Thursday, November 23, 2006

Thanks.

No, this is not going to be a "thank goodness nothing new started hurting overnight" post.

But I am thinking about what it is we feel thankful for. I cannot list everything, or you would spend the entire day reading my various thankful blog posts, instead of watching football as you should.

Right now I just want to say "Thanks!" to the Yale hospital folks who figured out what was going on in my uncle's heart and got it patched up. It really is remarkable, when you think about it, that doctors can send one of those tiny cameras up an artery from somewhere near where your leg joins your body, and look around inside your heart. THEY CAN LOOK AROUND INSIDE YOUR HEART, WITH A LITTLE CAMERA. Then they can take a little tube, put it inside the part of your heart that is not staying in the position that it should, then send the world's tiniest balloon in pump the tube up to where it should be. Are you pausing with me for reflection?
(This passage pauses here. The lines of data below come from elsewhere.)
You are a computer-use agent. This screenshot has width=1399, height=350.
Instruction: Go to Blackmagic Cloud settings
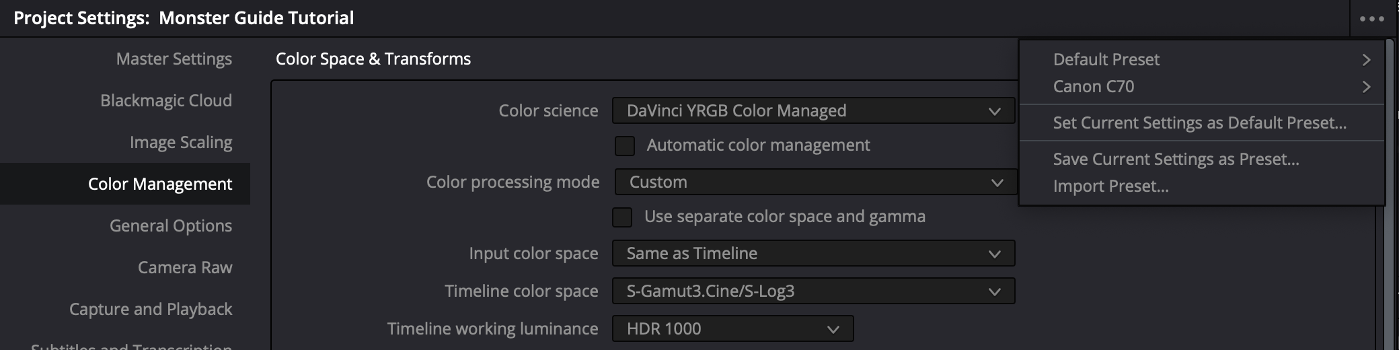(165, 101)
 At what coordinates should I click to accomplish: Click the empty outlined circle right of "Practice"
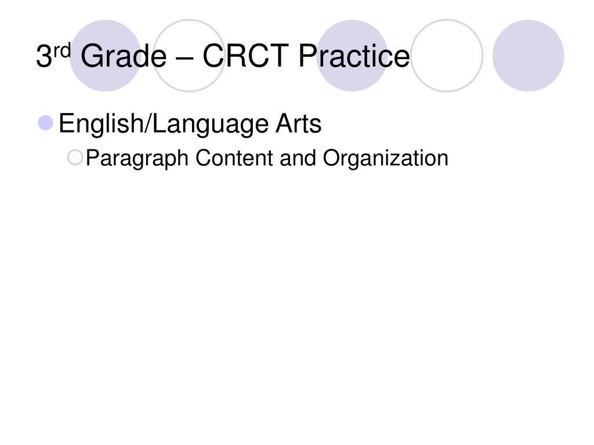pyautogui.click(x=447, y=56)
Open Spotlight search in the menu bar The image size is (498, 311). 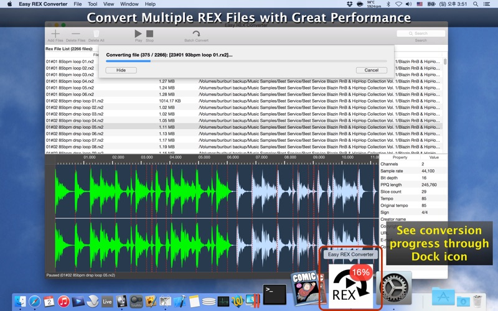coord(474,4)
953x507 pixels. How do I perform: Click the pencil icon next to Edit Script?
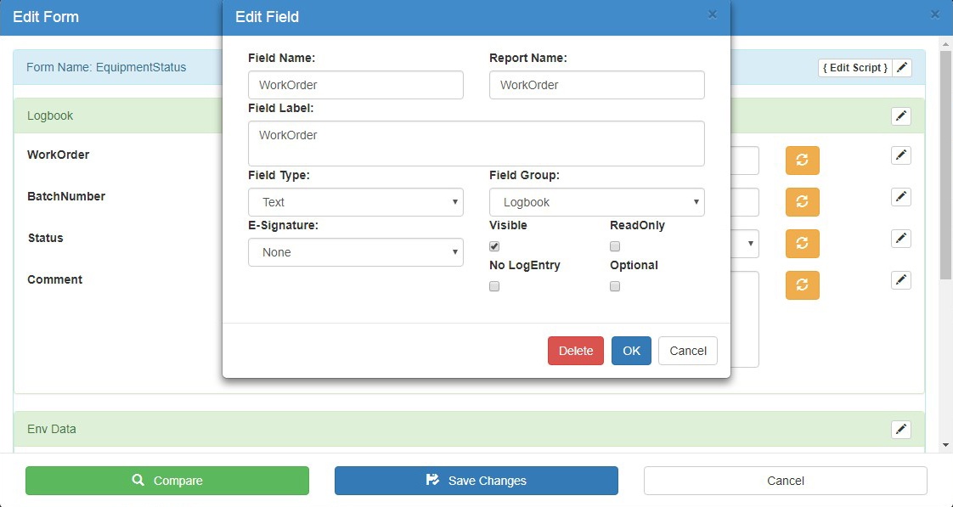pyautogui.click(x=902, y=68)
One of the real highlights of this fall was the phone conversation I had with my uncle, the night after he had this procedure done, a full day after he had gone to the hospital because his pulse would not come down. I can so easily go back to the moment of that conversation, sitting by the little gas fireplace in my study, wanting to physically feel the warmth that I both needed and received from hearing that he was going to be OK. It was one of those magical times when you believe and really do feel that a telephone can make a connection with someone 833 miles away.

So I am thankful for that voice-carrying technology, and for the new technology inside his heart ("a stent in my heart to match the bolt in my wrist," he said). And I am thankful for my uncle, and for the chance to have more conversations like that one.

1 comment:

Anonymous said...

So you know, your uncle is doing very well -- he even helped Rita by drying dishes. And, of course, he got to hold Jonah (as did everyone).

His biggest complaint right now is that he isn't allowed to do some things (like climb stairs too often). Everyone went home tonight, so they should be around tomorrow if you want to say hello.